WARTAPHOTO.NET.PATI – Tim Kuliah Kerja Nyata Reguler dari Rumah (KKN RdR) Kelompok 17 Angkatan 75 UIN Walisongo usai menggelar acara Economic Sharing Session and Personal Experience melalui kanal Google Meet. Mendatangkan narasumber Naufal Hafizh Athallah salah satu mahasiswa Management Development Institute of Singapore (MDIS) acara ini bekerja sama dengan Keluarga Mahasiswa dan Pelajar Pati (KMPP) Semarang. Selasa, (17/11/2020).
“Tujuan adanya acara ini untuk mengupas bagaimana pola pendidikan yang ada di luar negeri, dan ingin tahu lebih tentang informasi perekonomian negara Singapura selama pandemi. ” ungkap Dwi Ari selaku koordinator Kelompok 17.

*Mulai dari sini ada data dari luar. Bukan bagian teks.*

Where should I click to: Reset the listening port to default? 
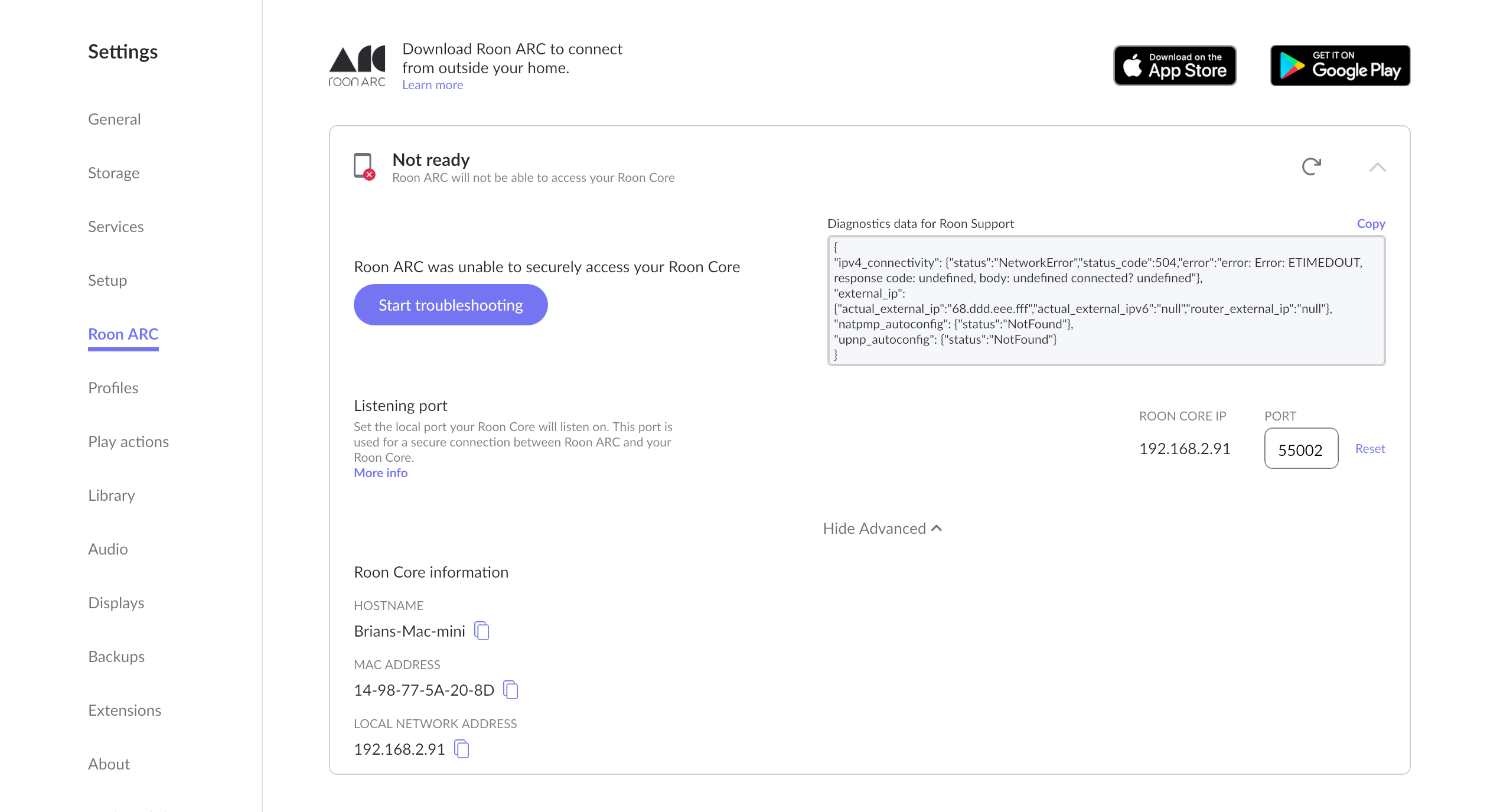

Realita bicara bahwa kuliah di luar negeri seperti di MDIS tidak terlalu banyak memakan waktu.
“Kuliah di luar negeri itu berbeda banget seperti di Indonesia, perbedaannya terletak pada kurikulum. Kalau kuliah di luar negeri itu langsung fokus dengan program studi kita, misal prodi Bisnis berarti hanya belajar itu, tidak ada lagi mata kuliah umum seperti matematika, pendidikan agama, bahasa, dan lainnya,” terang Naufal.

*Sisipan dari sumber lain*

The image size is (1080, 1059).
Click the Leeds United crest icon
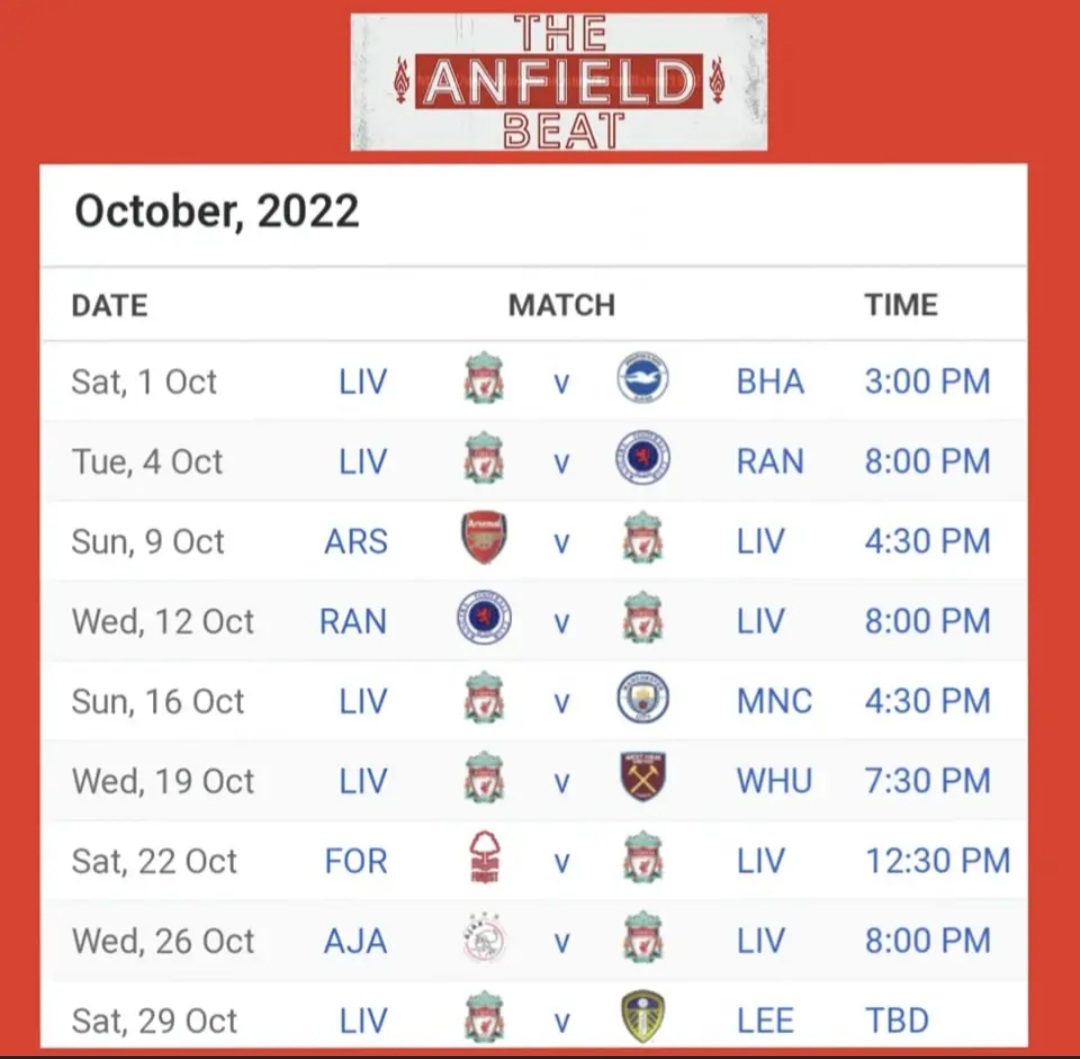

Bukan hanya itu, hal lain yang membedakan yaitu terletak pada model pembelajaran yang lebih santai di mana satu semesternya hanya ada tiga mata kuliah, dan per-mata kuliah hanya 3 jam.
“Waktu yang dibutuhkan selama kuliah di luar negeri cenderung cepat yaitu harus melewati program Diploma selama 8 bulan dan dilanjut program Sarjana selama 12 bulan. Enaknya lagi tidak ada skripsi sebagai syarat kelulusan. Kita hanya perlu memperhatikan, ketika nilai kita di atas passing grade maka sudah dinyatakan lulus, apabila belum maka hanya perlu membuat skripsi simple atau sebatas paper saja,” ujar laki-laki asal Jakenan Pati tersebut.
Hal lain yang bisa dikata unik yaitu mahasiswa Internasional di Singapura tidak diperbolehkan bekerja.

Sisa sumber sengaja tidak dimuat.